You must understand, this happens almost instantaneously. This baby can get from songwriting to crazy in about 6 minutes.

OK, I'll be nicer. It's not crazy. It's what I do. And for my clients, that's a damn good thing. But the catch is, the Flash Marketing Storm raises the water level waaayyy to high for me. I'm a pro marketer. But I am a beginner songwriter. And the fact is, I need to splash around ankle deep in a neighborly creek for a while. As in, record one song. Let it be itself. If it's mediocre, who cares? It's just music. Unproduced, unmixed, unmastered. Played by whatever instruments I have on hand, or joined by whatever friends are happy to come over and play. And by "play" I mean for fun.

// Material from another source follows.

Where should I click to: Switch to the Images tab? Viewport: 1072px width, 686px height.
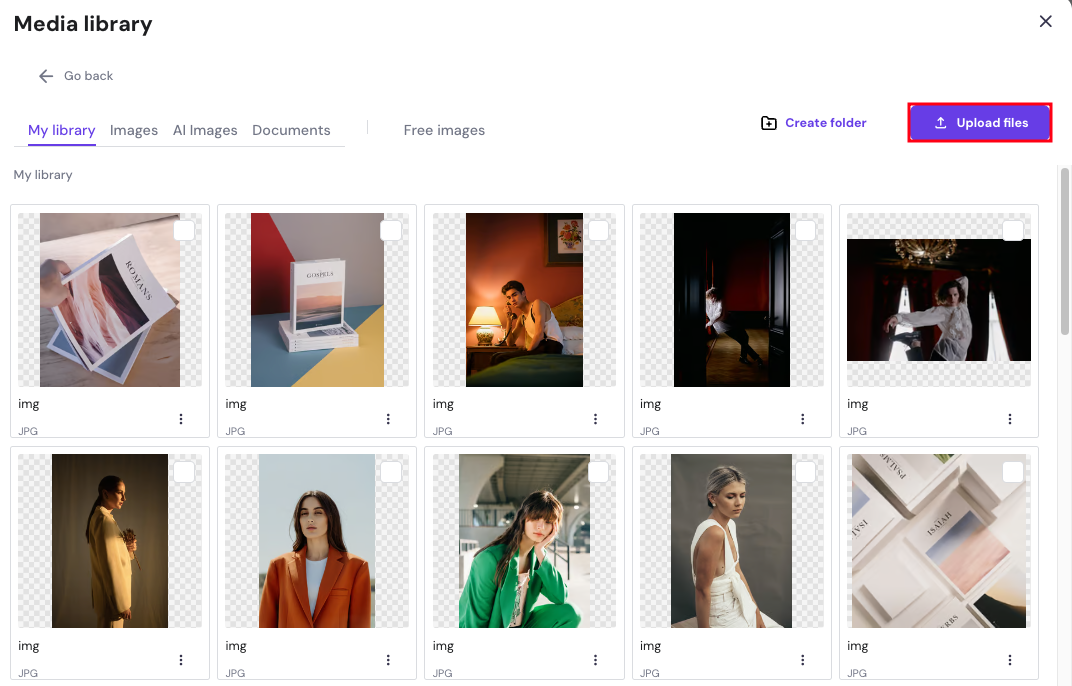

And so, I am very happy to say that I have found the pause button on marketing brain, and I have also found a mandolin-banjo-guitar-violin friend and a super tech-savvy video-editing and audio-learning husband, who are going to help me record one of the first songs I ever wrote. The plan is to do this in our basement before Christmas.

And the audience? Not music professionals. Not labels or producers or music supervisors or publishers. Just friends and family and friends of friends and sojourning readers and music professionals who happen to also be friends or friends of friends or sojourning readers.

So, who wants a copy? Think of it like an mp3 Christmas card of original music (and I'll try to think of it that way too).

4 comments:

  1. I do. Obviously.

    ReplyDelete
  2. I wants it.

    Oh, and to answer your question, I will not wear a beard, but Alaska might.